*Work order:* Please print only the top portion of the entries below, ending with the line that contains "Click the red Total", exactly as written.

(Dataset entries)
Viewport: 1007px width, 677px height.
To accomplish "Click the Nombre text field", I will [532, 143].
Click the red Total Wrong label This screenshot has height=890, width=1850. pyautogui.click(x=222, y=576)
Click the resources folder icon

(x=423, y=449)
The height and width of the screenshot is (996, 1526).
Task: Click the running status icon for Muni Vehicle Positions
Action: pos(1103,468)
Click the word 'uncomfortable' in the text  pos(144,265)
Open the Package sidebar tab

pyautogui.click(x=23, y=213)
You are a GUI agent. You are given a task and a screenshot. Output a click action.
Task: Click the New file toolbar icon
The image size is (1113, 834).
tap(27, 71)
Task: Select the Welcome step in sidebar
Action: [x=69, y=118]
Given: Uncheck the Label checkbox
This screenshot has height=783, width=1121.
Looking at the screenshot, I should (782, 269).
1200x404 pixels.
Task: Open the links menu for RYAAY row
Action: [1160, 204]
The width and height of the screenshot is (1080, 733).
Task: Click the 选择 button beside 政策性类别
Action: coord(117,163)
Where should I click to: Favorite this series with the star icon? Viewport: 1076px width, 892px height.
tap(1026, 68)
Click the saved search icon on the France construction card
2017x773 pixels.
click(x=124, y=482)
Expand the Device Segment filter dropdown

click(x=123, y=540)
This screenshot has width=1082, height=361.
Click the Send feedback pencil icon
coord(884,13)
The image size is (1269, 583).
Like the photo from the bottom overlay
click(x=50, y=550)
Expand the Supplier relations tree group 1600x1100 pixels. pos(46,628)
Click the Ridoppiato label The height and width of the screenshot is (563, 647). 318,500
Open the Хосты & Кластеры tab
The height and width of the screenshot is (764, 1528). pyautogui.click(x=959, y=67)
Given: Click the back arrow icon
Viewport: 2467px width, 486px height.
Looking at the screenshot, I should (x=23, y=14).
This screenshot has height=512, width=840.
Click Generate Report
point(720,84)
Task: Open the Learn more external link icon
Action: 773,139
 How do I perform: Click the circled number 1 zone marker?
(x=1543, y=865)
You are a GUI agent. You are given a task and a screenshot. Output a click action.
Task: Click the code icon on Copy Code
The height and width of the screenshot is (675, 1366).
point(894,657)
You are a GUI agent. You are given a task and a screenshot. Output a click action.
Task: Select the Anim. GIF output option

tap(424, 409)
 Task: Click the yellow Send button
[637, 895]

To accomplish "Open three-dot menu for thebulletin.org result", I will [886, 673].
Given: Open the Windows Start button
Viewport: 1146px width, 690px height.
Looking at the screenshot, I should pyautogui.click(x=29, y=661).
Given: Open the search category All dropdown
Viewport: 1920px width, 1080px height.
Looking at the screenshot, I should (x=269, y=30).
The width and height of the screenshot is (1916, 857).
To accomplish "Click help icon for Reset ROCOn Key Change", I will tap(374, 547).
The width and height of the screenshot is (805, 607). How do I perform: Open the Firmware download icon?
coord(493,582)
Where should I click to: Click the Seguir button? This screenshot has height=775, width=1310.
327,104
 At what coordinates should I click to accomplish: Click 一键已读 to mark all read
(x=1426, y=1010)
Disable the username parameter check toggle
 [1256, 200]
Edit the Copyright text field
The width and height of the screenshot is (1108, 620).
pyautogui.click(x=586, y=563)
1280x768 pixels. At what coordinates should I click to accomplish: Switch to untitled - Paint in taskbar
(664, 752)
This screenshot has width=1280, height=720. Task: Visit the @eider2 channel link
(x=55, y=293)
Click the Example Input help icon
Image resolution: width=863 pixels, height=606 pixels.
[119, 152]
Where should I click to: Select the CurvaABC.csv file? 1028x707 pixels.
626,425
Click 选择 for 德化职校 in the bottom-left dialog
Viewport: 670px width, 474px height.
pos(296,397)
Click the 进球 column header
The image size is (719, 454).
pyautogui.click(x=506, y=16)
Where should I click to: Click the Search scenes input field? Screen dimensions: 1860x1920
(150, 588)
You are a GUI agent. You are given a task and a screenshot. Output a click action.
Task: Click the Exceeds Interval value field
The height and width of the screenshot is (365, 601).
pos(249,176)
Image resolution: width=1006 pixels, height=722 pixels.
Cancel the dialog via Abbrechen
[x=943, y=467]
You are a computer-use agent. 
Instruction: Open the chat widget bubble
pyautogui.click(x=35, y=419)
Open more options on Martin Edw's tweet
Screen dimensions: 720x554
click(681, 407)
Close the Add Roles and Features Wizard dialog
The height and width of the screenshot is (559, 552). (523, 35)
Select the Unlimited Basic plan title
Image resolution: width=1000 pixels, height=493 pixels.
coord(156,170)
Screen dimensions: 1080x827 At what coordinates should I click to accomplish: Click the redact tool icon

*Task response:*
Viewport: 1007px width, 677px height.
To accomplish "Click the Nombre text field", I will [532, 143].
Click the red Total Wrong label This screenshot has height=890, width=1850. pyautogui.click(x=222, y=576)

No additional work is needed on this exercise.